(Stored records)
»»

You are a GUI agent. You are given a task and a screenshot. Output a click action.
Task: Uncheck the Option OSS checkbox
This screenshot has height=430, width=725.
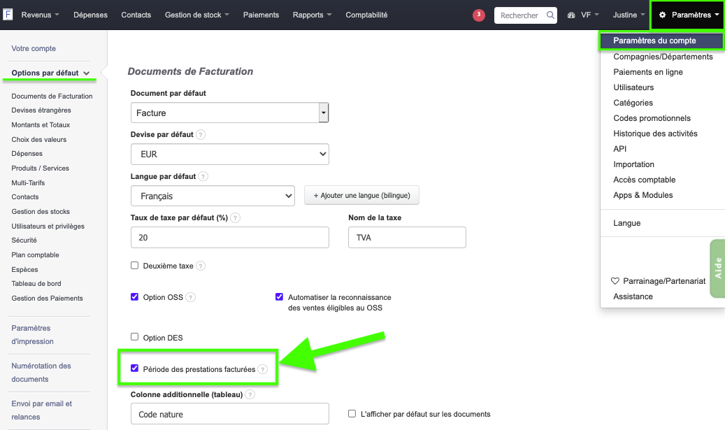[135, 297]
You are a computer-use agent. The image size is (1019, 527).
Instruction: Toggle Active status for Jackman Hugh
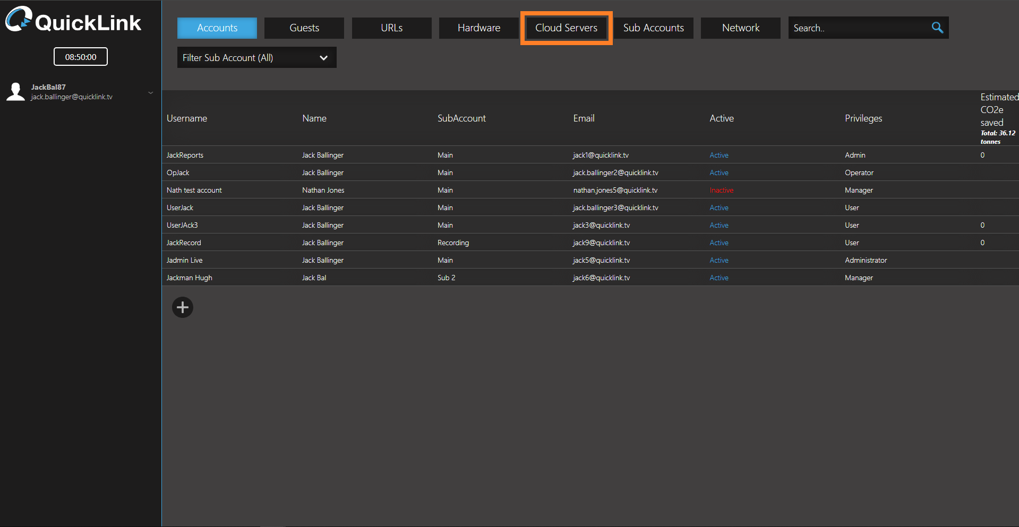tap(719, 278)
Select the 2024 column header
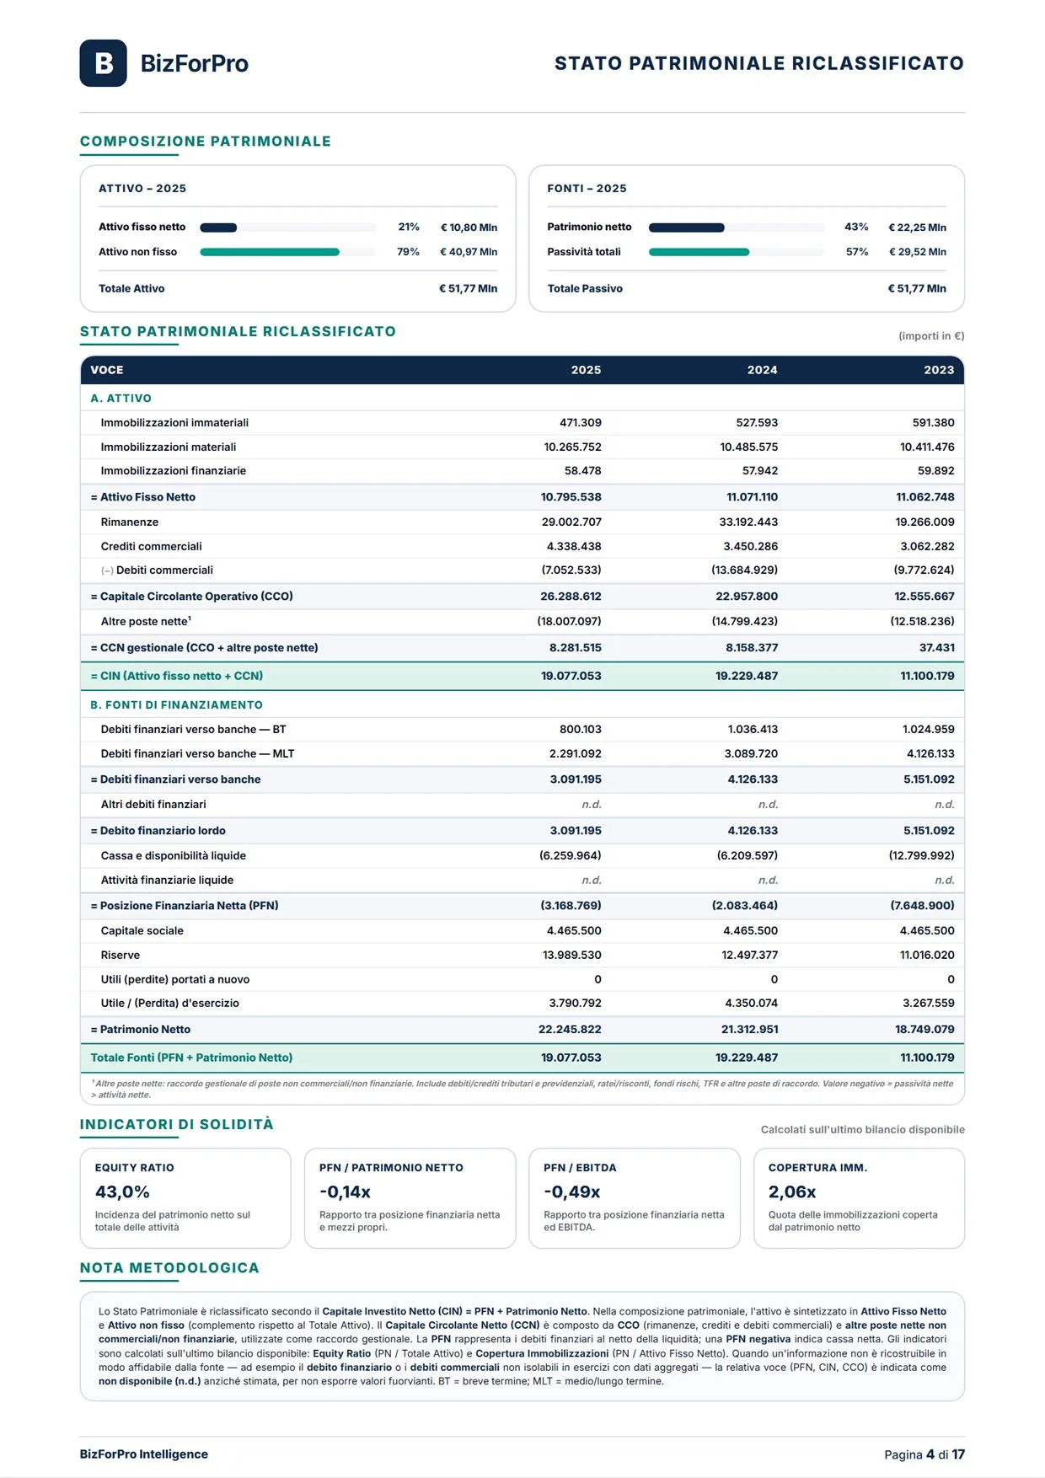The width and height of the screenshot is (1045, 1478). tap(762, 370)
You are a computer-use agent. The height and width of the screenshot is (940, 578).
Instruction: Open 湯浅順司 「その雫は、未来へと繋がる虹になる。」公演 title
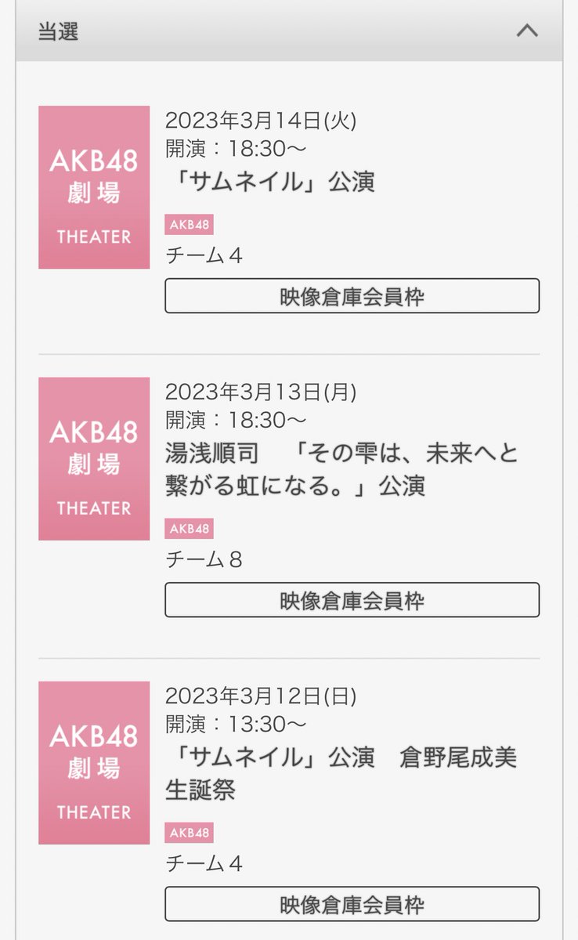(342, 469)

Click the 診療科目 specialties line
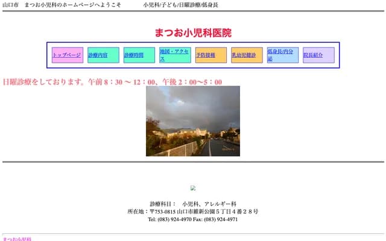click(193, 204)
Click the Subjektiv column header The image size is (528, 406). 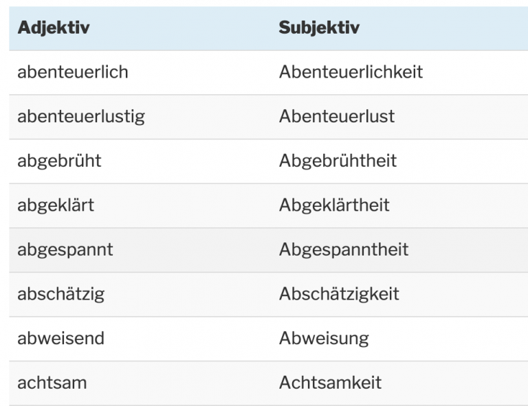(319, 28)
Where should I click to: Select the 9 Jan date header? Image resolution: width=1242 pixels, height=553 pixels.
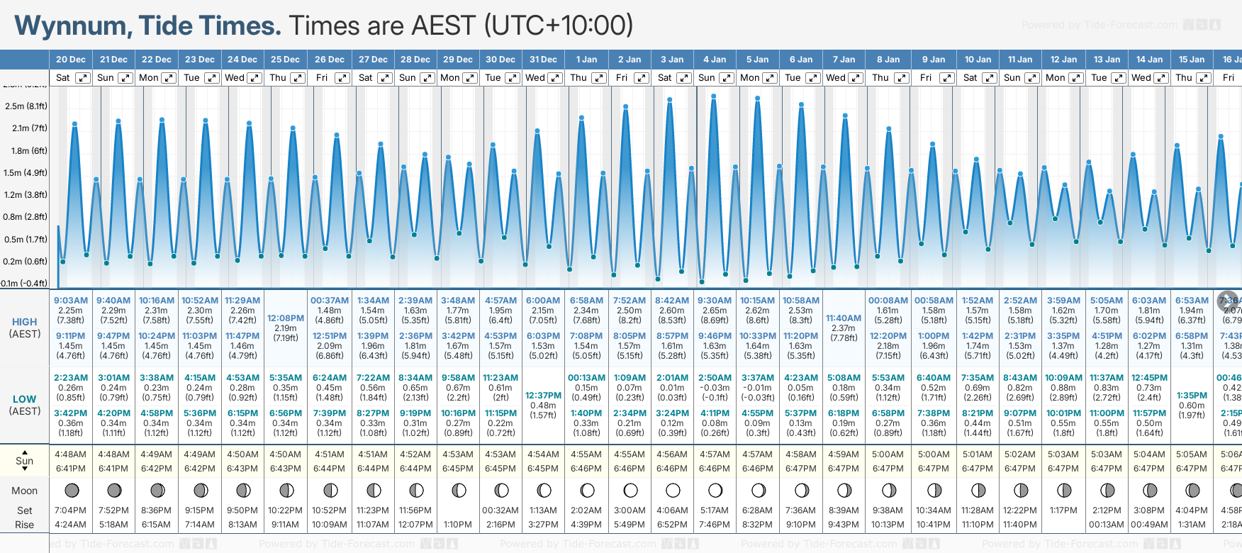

««

Of all the lines in the data above, show only those that hold the word "agent".

You are a GUI agent. You are given a task and a screenshot. Output a click action.
You are a computer-use agent. The image size is (1019, 527).
You are a computer-use agent. The height and width of the screenshot is (940, 578).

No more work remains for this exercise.